## Aim of the exercise:
From the text below on mental illness after the death of a child, quote the passage word for word, beginning at the words "The effect was" and stopping after the words "made no difference.".

In brief: Mental illness and the death of a child

In brief

Mental illness and the death of a child

The loss of a child is one of the most severe forms of stress, on a par with the death of a husband or wife or the loss of a parent in childhood. A large survey based on Danish records shows that for some, it can lead to psychiatric hospitalization. Researchers studied the records of more than a million people during a 30-year period and found 20,000 first psychiatric hospital admissions. The death of a child under age 18 raised the risk of psychiatric hospitalization by 78% in mothers and 38% in fathers. For depression, the most common cause of hospitalization, the excess was 91% for women and 61% for men. Parents were also more likely to be hospitalized for schizophrenia and substance abuse after a child's death.

The effect was greatest in the first year, raising the risk more than six times for mothers. Five years later, the rate of psychiatric hospitalization for mood disorders was still 33% higher than average in women. The trend was similar for fathers, although the numbers were smaller.

Large families afforded some protection. Loss of an only child raised the risk most, and the greater the number of children, the less the excess risk. But neither the age of the child at death nor the age of the parents affected the psychiatric hospitalization rate. Hospitalization for a mood disorder was slightly more likely when the child was older at the time of death, but the age of the parent made no difference.

## Available data:
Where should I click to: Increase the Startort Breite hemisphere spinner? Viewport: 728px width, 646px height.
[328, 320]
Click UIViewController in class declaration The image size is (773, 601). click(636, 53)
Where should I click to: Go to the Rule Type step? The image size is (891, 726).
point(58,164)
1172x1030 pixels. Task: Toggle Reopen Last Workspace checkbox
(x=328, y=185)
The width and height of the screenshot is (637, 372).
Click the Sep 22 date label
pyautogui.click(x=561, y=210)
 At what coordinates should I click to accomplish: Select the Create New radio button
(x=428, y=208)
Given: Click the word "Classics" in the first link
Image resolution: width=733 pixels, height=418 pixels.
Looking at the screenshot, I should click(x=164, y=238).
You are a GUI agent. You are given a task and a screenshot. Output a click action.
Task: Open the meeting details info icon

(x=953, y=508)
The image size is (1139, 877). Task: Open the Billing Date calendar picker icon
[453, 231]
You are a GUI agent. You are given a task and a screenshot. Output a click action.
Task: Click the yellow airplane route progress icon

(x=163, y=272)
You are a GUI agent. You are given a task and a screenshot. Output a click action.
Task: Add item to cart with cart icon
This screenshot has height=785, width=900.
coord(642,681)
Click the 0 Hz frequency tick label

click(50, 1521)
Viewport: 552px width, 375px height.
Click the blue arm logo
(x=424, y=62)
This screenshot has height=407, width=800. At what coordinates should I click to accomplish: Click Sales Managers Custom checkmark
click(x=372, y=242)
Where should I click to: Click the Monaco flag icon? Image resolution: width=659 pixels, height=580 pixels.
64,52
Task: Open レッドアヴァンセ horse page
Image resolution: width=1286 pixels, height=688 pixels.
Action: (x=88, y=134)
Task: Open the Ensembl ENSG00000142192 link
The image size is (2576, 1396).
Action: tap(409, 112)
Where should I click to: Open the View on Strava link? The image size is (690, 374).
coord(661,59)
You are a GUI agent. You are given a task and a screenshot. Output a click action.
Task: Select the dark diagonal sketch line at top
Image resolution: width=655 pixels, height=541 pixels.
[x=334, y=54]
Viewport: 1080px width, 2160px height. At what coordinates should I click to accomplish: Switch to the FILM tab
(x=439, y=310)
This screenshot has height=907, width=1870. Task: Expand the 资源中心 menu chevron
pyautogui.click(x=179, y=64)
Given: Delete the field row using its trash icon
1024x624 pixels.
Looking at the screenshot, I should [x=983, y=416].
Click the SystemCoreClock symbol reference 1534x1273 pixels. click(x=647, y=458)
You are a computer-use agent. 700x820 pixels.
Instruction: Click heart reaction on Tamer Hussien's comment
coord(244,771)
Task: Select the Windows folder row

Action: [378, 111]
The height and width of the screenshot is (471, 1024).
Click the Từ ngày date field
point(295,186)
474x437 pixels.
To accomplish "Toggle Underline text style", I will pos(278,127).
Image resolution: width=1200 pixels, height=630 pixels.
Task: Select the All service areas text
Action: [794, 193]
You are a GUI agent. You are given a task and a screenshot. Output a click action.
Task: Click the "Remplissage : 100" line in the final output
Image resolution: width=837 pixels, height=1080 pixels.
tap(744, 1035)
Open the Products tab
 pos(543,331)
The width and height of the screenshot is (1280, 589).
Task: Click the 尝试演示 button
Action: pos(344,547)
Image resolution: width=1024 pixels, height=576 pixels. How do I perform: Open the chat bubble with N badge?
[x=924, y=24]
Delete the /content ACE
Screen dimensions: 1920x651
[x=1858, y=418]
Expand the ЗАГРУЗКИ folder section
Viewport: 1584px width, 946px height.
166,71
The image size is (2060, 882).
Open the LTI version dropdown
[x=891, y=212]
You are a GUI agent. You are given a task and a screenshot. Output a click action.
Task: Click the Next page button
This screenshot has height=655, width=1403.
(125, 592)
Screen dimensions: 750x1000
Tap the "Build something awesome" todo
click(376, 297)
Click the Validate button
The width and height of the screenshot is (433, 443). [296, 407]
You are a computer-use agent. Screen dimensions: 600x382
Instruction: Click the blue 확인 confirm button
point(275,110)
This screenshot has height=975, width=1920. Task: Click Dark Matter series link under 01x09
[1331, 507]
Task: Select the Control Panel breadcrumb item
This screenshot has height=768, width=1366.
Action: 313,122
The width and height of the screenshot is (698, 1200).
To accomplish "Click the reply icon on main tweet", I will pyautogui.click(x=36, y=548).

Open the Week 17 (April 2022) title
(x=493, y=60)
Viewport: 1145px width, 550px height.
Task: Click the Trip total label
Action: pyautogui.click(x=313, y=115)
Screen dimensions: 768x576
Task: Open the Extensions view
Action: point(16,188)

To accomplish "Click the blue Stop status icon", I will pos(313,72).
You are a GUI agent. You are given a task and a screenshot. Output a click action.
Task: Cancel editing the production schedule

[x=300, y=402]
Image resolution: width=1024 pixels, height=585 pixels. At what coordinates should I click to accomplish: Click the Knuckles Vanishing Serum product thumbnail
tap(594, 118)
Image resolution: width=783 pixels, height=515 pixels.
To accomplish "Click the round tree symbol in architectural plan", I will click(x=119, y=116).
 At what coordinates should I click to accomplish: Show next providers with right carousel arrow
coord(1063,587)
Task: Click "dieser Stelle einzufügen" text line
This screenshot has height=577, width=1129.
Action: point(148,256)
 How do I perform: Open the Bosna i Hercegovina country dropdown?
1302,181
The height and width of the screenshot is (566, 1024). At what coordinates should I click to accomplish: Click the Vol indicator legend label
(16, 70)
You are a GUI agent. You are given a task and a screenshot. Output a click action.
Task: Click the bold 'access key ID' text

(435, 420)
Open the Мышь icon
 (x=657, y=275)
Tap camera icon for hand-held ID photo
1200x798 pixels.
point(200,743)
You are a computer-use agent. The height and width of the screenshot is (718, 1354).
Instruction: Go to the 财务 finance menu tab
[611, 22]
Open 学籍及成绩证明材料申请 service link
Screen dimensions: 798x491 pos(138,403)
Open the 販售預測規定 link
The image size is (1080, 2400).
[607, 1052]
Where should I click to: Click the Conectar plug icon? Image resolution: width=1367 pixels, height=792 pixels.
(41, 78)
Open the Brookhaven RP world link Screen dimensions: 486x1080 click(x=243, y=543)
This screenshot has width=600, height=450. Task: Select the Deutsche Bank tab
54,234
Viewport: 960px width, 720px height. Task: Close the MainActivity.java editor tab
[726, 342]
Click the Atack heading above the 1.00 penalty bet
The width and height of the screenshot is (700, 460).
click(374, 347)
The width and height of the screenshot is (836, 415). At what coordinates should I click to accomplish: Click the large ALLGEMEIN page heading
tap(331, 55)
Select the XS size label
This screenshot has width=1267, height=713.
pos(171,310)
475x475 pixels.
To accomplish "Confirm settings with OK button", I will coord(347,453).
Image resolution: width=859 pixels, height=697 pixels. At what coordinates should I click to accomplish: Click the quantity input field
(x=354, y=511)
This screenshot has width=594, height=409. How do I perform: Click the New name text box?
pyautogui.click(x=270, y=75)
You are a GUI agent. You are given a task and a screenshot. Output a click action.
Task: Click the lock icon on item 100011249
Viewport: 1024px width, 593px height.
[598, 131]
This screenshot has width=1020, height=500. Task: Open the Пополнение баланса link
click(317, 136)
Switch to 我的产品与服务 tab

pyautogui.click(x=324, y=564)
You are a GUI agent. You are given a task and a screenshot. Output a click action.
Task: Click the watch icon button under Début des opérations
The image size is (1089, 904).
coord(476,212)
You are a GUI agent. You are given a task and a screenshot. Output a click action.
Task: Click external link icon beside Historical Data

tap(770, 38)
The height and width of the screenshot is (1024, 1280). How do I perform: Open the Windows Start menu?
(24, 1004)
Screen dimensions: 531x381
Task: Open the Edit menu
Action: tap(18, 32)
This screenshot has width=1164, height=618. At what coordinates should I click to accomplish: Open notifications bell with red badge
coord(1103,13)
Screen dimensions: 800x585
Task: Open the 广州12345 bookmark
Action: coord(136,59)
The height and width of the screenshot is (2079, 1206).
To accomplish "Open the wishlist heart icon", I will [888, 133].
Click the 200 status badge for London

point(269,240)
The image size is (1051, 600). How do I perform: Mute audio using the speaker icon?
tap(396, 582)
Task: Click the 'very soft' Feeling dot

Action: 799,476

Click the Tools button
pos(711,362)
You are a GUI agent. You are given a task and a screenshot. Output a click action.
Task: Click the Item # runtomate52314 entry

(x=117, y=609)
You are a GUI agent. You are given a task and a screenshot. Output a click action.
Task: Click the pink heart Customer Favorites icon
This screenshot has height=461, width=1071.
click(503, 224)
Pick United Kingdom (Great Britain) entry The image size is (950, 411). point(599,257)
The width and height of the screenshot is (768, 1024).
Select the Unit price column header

## Reply to the exercise:
The effect was greatest in the first year, raising the risk more than six times for mothers. Five years later, the rate of psychiatric hospitalization for mood disorders was still 33% higher than average in women. The trend was similar for fathers, although the numbers were smaller.

Large families afforded some protection. Loss of an only child raised the risk most, and the greater the number of children, the less the excess risk. But neither the age of the child at death nor the age of the parents affected the psychiatric hospitalization rate. Hospitalization for a mood disorder was slightly more likely when the child was older at the time of death, but the age of the parent made no difference.